Sean Sweany | Wednesday, September 20, 2006
They are everywhere. From college campuses to city streets to airports around America, the distinctive white earbud cords of the iPod dangle from ears spanning nearly every age and background. Whether connected to a Mini, Nano, Shuffle, Video or just an old-school, first generation iPod, these little white cords show that Apple’s mp3 player has taken over the world.
The quest for portable, personal music has consumed society since the days of Sony’s Walkman and Discman. The spread of these portable tape and CD players in the 1970s and 1980s revolutionized the music industry and made entertainment as attainable a commodity as magazines or radio.
The advent of digital technology led to the creation of the first mp3 players in the late 1990s. These were downright bulky and unattractive by today’s standards. Thanks to further technological advances, the market was ripe for the taking if a player with the right look and advertising came along.
Enter Apple’s iPod. The iPod began as a project intended to integrate Apple into the market of digital consumer devices. It was developed and designed by Tony Fadell as a portable hard drive capable of playing mp3 music files. He sold his idea to Apple in February 2001 and the first 5 GB, 1000 song iPods became available to the public in October 2001.
From the start, Apple made its mp3 players compatible with its media player, iTunes. In doing this, the company guaranteed a large consumer base for iTunes, which it hoped to develop into a major portal for legally downloading music for iPod play.
By the end of 2002, the second generation of iPods was in stores and featured dramatic improvements over the previous version. Not only was capacity doubled, but also the look and interactivity of the player had been streamlined. In 2004, Apple revolutionized what had become its own market with the introduction of the iPod mini.
An even smaller version of the already tiny iPod, the iPod mini featured a sleeker design, custom colors, longer battery life and cheaper prices. Further miniaturizations led to the iPod nano and the iPod shuffle, even smaller players intended to reach niche markets.

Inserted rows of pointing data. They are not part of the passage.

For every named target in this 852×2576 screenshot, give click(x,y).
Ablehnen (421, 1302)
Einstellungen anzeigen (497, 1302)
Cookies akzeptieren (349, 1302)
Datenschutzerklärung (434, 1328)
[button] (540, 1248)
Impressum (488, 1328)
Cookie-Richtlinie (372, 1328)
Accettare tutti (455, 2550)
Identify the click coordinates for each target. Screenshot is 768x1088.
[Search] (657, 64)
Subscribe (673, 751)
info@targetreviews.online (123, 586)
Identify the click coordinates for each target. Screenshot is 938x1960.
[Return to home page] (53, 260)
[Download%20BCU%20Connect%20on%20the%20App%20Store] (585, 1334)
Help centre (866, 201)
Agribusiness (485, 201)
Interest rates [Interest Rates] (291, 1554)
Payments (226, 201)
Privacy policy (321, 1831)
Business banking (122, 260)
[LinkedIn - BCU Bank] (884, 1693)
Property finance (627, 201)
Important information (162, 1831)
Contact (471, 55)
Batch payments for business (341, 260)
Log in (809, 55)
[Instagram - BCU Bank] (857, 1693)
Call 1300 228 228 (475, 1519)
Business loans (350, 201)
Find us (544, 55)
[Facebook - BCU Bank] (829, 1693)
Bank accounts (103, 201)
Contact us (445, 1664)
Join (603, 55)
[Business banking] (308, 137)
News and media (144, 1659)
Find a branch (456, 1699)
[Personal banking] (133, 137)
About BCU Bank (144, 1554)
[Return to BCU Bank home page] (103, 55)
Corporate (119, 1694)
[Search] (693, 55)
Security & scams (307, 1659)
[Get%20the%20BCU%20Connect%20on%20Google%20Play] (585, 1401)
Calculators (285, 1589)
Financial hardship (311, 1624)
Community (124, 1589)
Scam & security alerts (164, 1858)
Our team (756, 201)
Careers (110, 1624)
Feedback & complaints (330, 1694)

Apple’s designers at the same time refused to let their flagship, the regular iPod, be outdone. Utilization of flash memory in 2004 gave the iPod no moving parts, meaning that the player can be shaken or dropped to a certain extent without causing serious damage.
Also in 2004, Apple redefined the market yet again by including a video screen on all iPods. Thanks to a storage size of 60 GB, this meant that full length movies or television shows could be downloaded and viewed on the go. The unveiling this fall of the fifth generation, 80 GB iPod represents the latest improvement in technology and promises to bring a change to how the world watches entertainment.
The iPod’s success is due in large part to the clever advertising developed by Apple. The “silhouette commercials,” which depict black silhouettes of people dancing with their white iPods and earbuds, have been a staple since the player’s launch. Additionally, they gave Apple the opportunity to promote artists on downloadable on iTunes such as Eminem, The Gorillaz and U2. This smart advertising led to the distinctive white earbuds becoming a symbol of status in many countries around the world.
Even though the iPod controls 80 percent of the mp3 player market, competitors do exist. Many companies including Sony, Dell, Samsung and Rio have all tried emulations of the iPod with varying degrees of success. Microsoft recently announced its own mp3 player, Zune, in an attempt to break Apple’s stranglehold on the market, but only time will tell whether Microsoft can compete with Apple.
Until then, Apple stands at the forefront of the mp3 player market with its wildly popular and successful iPod. Over the course of several years, the iPod has improved a great deal and branched out into other realms with the Nano and the Shuffle. The iPod has revolutionized the way our culture entertains itself. With technology becoming more sophisticated and improving almost daily, one can only wonder what new and exciting revolutions the iPod will bring next.